Con noventa y nueve años murió nuestra madre, Salud Rubio de la Rosa dejándonos a sus hijos, nietos y biznietos un vacío irreparable. Era la segunda de tres hermanos de una familia extremeña humilde y temerosa de Dios. Nació en La Puebla del Maestre donde vivían sus padres, Eduardo y Salud, pero en los años treinta del siglo pasado se vinieron de Badajoz a Alcalá, a la calle Sevilla en la collación de Santiago; allí inició nuestra madre su vida alcalareña, vida estrecha y difícil pues ni el sueldo de sochantre del abuelo ni el trabajo de la abuela en el aderezo de aceitunas daban para poco más que hambre. En la calle Sevilla vivió la guerra, la vio pasar por delante de su puerta y sufrió sus heridas, de alma y de sangre, como tantos alcalareños. Fue su bautismo de fuego anunciado el día que, en un incendio intencionado, perdieron el escaso ajuar que les quedaba y que guardaban en un cuarto de la torre de Santiago.

En los años cuarenta trabajó en la confitería de la calle La Mina, hoy la Centenaria y el día de San Miguel del año 1946 se casó con Fausto Rubio, el mancebo de la farmacia La Casa, instalándose el matrimonio en la calle Salvadores, donde él ya vivía con sus sobrinos Consuelo, Jose María, Rafael, Jesús y Juan La Casa, añadiendo a la familia que la acogió y a la que, en su orfandad, ella a su vez tomó como suya propia seis hijos más: José María, María Luisa, Saluqui, María Jesús, Fausto y Paco.
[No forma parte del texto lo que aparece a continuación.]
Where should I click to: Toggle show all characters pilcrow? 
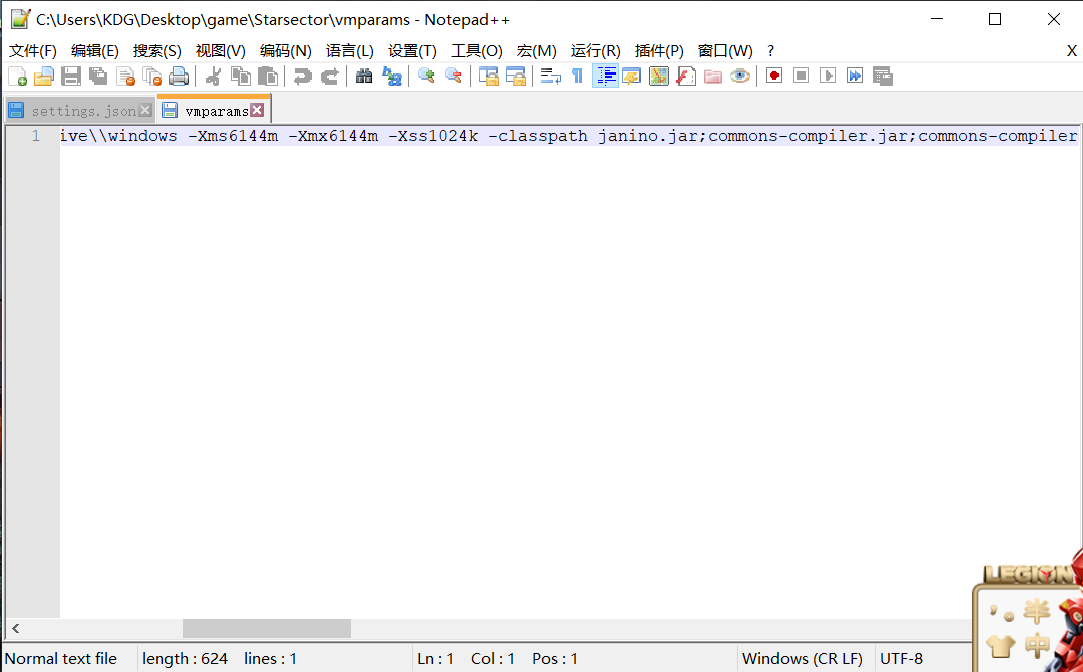[x=577, y=76]
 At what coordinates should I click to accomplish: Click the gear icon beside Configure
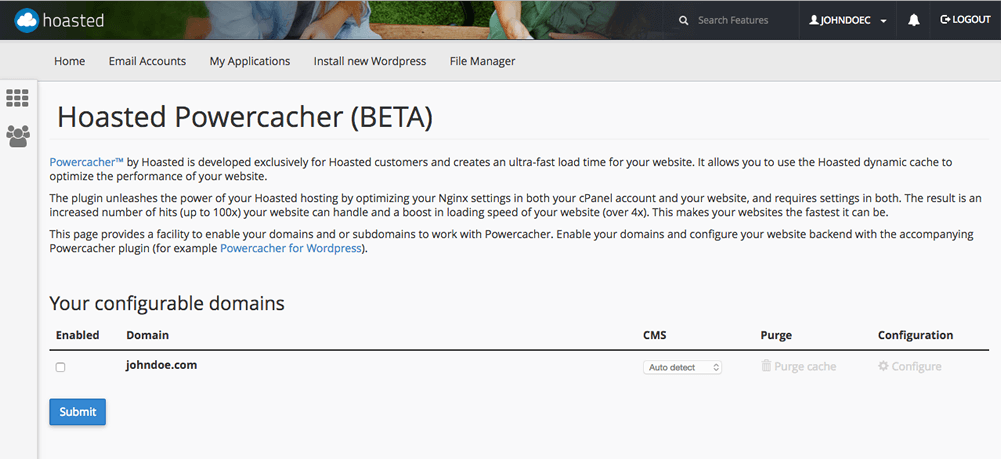point(883,367)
Testigos son su ejemplo y las emocionadas palabras de Rafael La Casa Cáliz en el funeral transmitiendo los sentimientos de quienes la consideraron como a una madre hasta el final de su vida.

Salud Rubio disfrutó en vida del cariño y la amistad de cuantos la conocían que eran muchos pues con 80 años ayudaba a su hijo José María en su consulta de la calle Sor Petra; pero lo más decisivo fue sin duda la empatía que generó su vida, desde muy joven probada en el dolor y la dificultad. Sufrió la pérdida de su hija María Luisa al año de nacer y apenas cinco después la de su madre. Tras la muerte del abuelo, recién cumplidos los 60 años, murió nuestro padre tras una larga y dura enfermedad; en la cama largo tiempo, ciego, absolutamente dependiente y cuidado por ella. Unas semanas antes, había fallecido Rafael La Casa y en años sucesivos perdió a sus hermanos Hilario y Eduardo y a sus sobrinos Juan y José María La Casa. Todo lo vivió ella con dolor y entereza, especialmente la muerte de la madrina, Consuelo, un duelo que nunca llegó a superar.

La fe inspiró su vida y en la fe educó a sus hijos. Colaboradora y catequista en Santiago y San Sebastián la recuerdo madrugadas enteras detrás del paso de Jesús. La Virgen del Águila presidía la puerta de su dormitorio y, en Agosto, era común verla subir la cuesta con su amiga María Pepa las mañanas de la novena y el domingo en la Misa de campaña. Tuvo una especial devoción a María Auxiliadora; durante años ella repartía su capillita por las casas de sus vecinos y cuando murió llevaba puesta su medalla.

Son calidades que se reconocen de los justos una larga vida en el temor de Dios y la buena muerte y, gracias a Dios, de ambos gozó nuestra madre. Son dones que el Señor concede pero que también iluminan la virtud y el esfuerzo de quienes los alcanzan. A sus hijos solo nos cabe dar gracias a Dios por ella y transmitir su testimonio. Para este encargo ella que tanto nos insistía en que no quería dar que hacer, con su amor como hizo siempre en su vida y en su muerte, nos dejó el terreno trillado.